What other named debug metadata is there that needs removing?

test/Transforms/Util/strip-nonlinetable-debuginfo.ll
18–21 ↗(On Diff #73659)

Might be worth explaining why this would be stripped? (& why the first CU was not stripped)

I'm not sure I understand the need for the interesting handle of indistinct disubprograms - aren't all disubprograms distinct now? (the ones that represent llvm function definitions, at least)

test/Transforms/Util/strip-nonlinetable-debuginfo2.ll
1 ↗(On Diff #73659)

Is that arm flag necessary?

6 ↗(On Diff #73659)

Should this be checking that the llvm.dbg.declare was removed?

test/Transforms/Util/strip-nonlinetable-debuginfo4.ll
1 ↗(On Diff #73659)

This is a very long chunk of bitcode - is it all really necessary? What's it intended to test?

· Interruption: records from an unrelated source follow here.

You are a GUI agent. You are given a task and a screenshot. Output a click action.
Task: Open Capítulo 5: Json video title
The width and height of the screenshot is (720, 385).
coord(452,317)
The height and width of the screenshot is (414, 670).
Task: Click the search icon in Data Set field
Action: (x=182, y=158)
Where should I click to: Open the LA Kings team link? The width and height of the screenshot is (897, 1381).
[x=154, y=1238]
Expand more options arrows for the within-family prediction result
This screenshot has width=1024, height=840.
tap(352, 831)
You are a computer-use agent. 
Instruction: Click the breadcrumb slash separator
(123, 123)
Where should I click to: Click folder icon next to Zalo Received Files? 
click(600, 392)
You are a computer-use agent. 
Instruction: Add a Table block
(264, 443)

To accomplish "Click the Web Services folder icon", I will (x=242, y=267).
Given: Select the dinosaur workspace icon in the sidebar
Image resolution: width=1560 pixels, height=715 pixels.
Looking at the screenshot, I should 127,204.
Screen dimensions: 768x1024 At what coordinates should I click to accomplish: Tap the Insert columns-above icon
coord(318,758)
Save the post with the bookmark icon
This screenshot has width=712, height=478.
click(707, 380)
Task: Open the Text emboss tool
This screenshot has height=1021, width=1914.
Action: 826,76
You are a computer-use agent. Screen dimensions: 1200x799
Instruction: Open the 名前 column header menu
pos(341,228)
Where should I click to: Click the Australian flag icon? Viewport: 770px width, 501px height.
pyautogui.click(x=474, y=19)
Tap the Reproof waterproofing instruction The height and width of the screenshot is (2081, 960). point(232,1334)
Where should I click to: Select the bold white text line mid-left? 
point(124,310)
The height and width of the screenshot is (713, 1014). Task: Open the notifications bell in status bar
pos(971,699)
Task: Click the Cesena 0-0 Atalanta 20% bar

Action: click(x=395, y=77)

Thanks! Some quick inline replies while I'm working on the next iteration of the patch.

lib/IR/DebugInfo.cpp
542–545

Historically LLVM stored a list of variables in llvm.dbg.var.

test/Transforms/Util/strip-nonlinetable-debuginfo4.ll
1 ↗(On Diff #73659)

I added this to provide coverage a crash while setting the scope of a DICompositeType, but I'm sure I can further reduce this by at least getting rid of all the code in the testcase.

aprantl updated this revision to Diff 73698.Oct 5 2016, 3:12 PM
aprantl marked 7 inline comments as done.
aprantl edited edge metadata.

Address review comments.

milseman added inline comments.Oct 5 2016, 11:58 PM
lib/Transforms/Utils/CMakeLists.txt
46

And where is this source file?

aprantl updated this revision to Diff 73805.Oct 6 2016, 9:02 AM

Add missing file.

milseman edited edge metadata.Oct 6 2016, 11:10 AM

r283473

Sorry if I didn't get the commit hooked up to this review properly. What is the next step to get it hooked up?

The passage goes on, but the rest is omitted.